AVAILABLE RECORDS:

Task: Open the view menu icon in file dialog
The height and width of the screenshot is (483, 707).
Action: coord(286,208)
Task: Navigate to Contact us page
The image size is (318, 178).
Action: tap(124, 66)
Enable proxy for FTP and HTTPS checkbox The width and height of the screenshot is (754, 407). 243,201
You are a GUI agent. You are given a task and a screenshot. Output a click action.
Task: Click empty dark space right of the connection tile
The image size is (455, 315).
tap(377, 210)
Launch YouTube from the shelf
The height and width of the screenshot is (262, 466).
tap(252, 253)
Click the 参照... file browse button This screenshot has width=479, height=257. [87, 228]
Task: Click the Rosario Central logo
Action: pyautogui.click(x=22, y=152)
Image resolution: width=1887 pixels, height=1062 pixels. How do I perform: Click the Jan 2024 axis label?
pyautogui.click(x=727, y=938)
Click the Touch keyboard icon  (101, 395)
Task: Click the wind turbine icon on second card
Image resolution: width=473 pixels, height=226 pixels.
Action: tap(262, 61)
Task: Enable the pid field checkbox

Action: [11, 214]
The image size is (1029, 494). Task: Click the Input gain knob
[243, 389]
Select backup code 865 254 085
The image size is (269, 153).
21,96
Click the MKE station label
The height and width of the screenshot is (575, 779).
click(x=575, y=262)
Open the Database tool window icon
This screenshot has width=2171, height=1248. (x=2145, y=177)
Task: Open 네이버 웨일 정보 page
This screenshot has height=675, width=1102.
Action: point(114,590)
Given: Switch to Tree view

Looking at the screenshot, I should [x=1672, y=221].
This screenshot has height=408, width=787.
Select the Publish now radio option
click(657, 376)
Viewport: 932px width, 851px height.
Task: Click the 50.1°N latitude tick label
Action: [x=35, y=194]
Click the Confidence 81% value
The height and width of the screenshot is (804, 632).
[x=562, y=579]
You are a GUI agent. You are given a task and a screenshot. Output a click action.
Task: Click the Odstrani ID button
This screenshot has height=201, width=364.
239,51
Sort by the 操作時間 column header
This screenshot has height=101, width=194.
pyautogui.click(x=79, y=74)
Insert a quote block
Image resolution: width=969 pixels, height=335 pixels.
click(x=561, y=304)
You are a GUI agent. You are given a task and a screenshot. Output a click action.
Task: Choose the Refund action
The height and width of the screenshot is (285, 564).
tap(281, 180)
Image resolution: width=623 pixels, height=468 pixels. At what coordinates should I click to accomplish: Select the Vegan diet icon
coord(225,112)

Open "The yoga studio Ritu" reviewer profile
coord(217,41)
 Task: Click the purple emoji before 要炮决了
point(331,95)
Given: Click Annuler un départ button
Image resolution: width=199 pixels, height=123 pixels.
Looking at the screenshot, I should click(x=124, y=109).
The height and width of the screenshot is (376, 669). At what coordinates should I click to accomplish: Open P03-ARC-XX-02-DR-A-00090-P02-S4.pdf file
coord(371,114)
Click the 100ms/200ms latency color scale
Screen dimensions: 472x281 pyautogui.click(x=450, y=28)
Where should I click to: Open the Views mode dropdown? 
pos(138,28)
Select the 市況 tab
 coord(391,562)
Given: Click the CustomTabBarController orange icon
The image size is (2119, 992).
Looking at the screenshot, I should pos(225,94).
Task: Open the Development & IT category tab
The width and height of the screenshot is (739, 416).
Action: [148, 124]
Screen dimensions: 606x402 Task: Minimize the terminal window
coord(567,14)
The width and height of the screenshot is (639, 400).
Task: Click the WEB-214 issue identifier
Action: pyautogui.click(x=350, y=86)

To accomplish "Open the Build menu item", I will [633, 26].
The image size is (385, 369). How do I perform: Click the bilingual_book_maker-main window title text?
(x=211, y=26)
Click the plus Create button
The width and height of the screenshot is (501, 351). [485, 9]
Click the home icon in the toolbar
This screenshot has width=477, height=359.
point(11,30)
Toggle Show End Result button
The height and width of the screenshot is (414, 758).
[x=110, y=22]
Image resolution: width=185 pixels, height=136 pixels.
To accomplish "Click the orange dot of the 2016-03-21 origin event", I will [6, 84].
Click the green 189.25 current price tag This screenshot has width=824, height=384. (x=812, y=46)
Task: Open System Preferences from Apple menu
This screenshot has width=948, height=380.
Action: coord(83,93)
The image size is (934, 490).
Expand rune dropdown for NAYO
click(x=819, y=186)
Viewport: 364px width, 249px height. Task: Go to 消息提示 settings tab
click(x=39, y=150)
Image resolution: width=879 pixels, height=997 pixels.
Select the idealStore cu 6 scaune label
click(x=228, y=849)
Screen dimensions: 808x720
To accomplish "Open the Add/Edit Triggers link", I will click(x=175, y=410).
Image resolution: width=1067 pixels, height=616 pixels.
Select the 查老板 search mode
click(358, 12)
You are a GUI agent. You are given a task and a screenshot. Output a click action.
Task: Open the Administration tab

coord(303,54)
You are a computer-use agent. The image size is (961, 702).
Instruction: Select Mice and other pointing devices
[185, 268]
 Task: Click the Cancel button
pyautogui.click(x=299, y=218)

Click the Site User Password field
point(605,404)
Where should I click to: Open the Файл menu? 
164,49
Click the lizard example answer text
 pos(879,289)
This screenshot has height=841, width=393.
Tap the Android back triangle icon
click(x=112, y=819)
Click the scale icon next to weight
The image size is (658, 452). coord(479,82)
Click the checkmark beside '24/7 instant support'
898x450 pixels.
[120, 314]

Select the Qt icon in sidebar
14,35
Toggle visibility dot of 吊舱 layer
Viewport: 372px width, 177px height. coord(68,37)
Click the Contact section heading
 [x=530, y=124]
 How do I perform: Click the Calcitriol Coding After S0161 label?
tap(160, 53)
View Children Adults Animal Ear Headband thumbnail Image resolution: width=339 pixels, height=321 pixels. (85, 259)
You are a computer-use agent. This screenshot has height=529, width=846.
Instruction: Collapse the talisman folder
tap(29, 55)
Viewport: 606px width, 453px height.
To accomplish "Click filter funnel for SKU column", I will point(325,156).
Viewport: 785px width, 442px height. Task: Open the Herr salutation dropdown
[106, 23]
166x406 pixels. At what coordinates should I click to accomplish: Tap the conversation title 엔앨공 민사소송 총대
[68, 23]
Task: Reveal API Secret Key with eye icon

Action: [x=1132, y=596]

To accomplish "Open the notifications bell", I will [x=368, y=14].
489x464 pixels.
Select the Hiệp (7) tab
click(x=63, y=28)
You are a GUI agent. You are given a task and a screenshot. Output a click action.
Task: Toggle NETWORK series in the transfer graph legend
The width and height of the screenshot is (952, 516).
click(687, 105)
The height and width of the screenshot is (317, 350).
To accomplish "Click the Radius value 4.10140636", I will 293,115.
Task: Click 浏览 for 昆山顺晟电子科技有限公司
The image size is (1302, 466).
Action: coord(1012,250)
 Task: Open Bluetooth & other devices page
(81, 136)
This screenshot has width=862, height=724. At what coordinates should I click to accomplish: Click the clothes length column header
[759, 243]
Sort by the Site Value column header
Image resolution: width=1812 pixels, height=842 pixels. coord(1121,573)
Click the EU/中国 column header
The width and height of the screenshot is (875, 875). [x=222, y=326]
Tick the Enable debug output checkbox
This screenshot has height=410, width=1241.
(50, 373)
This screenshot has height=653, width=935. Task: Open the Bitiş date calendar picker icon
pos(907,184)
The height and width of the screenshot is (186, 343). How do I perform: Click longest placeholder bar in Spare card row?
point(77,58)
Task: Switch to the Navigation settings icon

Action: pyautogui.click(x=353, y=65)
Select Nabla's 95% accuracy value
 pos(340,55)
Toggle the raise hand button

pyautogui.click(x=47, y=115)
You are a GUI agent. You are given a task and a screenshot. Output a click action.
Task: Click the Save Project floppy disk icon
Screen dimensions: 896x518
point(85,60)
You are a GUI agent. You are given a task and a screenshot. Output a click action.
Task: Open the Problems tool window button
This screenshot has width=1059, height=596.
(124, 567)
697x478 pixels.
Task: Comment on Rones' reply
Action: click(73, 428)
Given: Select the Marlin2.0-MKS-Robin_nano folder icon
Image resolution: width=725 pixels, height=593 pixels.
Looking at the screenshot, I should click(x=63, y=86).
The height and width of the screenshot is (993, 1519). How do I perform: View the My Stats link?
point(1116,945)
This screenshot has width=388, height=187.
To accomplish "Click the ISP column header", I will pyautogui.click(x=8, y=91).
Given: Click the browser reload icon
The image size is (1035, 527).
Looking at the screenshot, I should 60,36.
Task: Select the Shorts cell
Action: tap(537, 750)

YOUR OBJECTIVE:
Pick out every line of the material above that contains the word "folder", and copy each one in full.

TASK RESULT:
Instruction: Collapse the talisman folder
Given: Select the Marlin2.0-MKS-Robin_nano folder icon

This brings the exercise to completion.